I thought about that. However, I already have a small tank in the garage that could be used for that, too. It still won't help the fact that my mom, who lives in the same house as I do, would be like "I spent my money for nothing?" Considering that she doesn't have that much to spend, it was generous of her and I'd hate to let it go to waste. Urghhh regrets and buyer's remorse (not for Max, though


----------



## Tisia (Mar 15, 2011)

according to the back of a receipt I have as long as you have original packaging, all parts, and the receipt within 60 days, they'll give you a refund


----------



## GreenTea (Jan 31, 2011)

I had a tank break after 1 week of use and they refunded my money completely.


----------



## WiggleSwim (Dec 31, 2011)

I knew I had bad feelings about this tank.

The tank has a hood, but unfortunately Max found a way to jump out last night. My mom woke me up asking had I took him out the tank already because she couldn't find him. Well, I looked around, now expecting the worse, and saw what could only be him resting not far from the base of the pedestal where I kept his tank. I feel so bad now and cried a little. I was like fishy suicide. i was concerned about the openings, but didn't think he could/would actually do it! As long as I had the other tank, the fish never leaped out the tank.


----------



## Laki (Aug 24, 2011)

OH no!! I'm so sorry for the loss  I had a betta jump out on me many years ago when I took him out of a heated tank and put him in a small cold bowl.
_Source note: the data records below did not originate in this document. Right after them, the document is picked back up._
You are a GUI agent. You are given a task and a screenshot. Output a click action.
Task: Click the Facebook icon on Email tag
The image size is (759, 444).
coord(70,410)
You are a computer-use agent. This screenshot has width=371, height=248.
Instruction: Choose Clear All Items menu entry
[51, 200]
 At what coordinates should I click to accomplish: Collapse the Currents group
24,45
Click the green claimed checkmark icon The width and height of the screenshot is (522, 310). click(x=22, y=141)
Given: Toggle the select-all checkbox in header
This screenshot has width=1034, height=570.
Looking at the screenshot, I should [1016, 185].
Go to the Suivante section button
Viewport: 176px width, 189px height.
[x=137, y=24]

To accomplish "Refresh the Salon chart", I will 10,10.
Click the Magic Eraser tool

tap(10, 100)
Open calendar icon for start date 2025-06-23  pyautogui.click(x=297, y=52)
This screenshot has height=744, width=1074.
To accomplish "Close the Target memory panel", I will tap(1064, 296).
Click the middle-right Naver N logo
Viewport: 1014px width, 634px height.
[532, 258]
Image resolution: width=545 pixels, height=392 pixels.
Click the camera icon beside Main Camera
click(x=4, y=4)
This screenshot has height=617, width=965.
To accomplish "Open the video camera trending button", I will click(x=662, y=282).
Betta are pretty good jumpers so you always want to cover your tank. 
While the concern for returning the 1g might be uncomfortable, explain kindly to your mother that you already have a 2.5 and you appreciate her thoughtful gift but would like to return it for something which can go towards maintaining the 2.5. You could use the refund for a small or medium Kritter Keeper (which comes with a nice ventilated cover to prevent jumping) or to buy a new betta or heck, why not keep 2 bettas!? Set up the 1g and the 2.5??


----------



## NoahG (Oct 24, 2011)

I'm really sorry to hear about Max. :-( That's an awful way to lose a betta.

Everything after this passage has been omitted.